Selten publizierte Bogoras Artikel im Ausland. 1976 veröffentlichte sie (zusammen mit Anatoli Martschenko) unter dem Pseudonym „M. Trusewitsch“ in der Zeitschrift „Kontinent“ den Beitrag „Tertium datur – Tretje dano“ („Es gibt ein Drittes“), bei dem es um Fragen der internationalen politischen Entspannung ging. Anfang der 80er Jahre erregte Bogoras Aufsehen, als sie die britische Regierung zu einer menschenwürdigen Behandlung der inhaftierten IRA-Terroristen aufrief.
Der ständige Wechsel von Verhaftung und Entlassung ihres zweiten Mannes Anatoli Martschenko bedeutete für Bogoras eine starke emotionale Belastung. Eine Freundin sagte 1981 über sie: „Aber ich sehe die Augen von Larissa Bogoras. Anatoli kam wieder ins Gefängnis und in ihren Augen solche Verzweiflung.“ Mehrfach forderte Bogoras öffentlich eine umfassende Amnestie für politische Gefangene. Die letzte Kampagne, die sie im Oktober 1986 gemeinsam mit anderen Dissidenten startete, war zugleich die erfolgreichste: Im Januar 1987 begann die sowjetische Regierung unter Michail Gorbatschow mit der Entlassung politischer Häftlinge aus Gefängnissen und Lagern.
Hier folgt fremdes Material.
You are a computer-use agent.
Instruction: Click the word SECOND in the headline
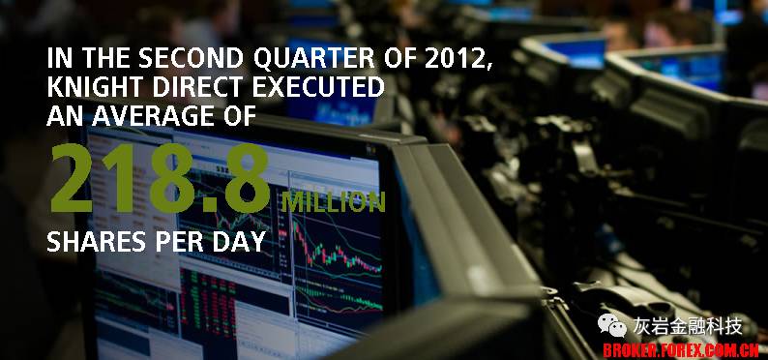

Für ihren Mann kam diese Amnestie jedoch zu spät – er starb im Dezember 1986 im Gefängnis von Tschistopol an den Folgen eines Hungerstreiks.
In den Jahren der Perestroika und danach setzte Bogoras ihre Arbeit fort. Im Herbst 1989 wurde sie Mitglied der reaktivierten Moskauer Helsinki-Gruppe und leitete diese als deren Co-Vorsitzende bis 1996. Von 1993 bis 1997 war sie Vorstandsmitglied der russisch-amerikanischen Projektgruppe für Menschenrechte.
Larissa Bogoras engagierte sich bis kurz vor ihrem Tod am 6. April 2004 in Moskau.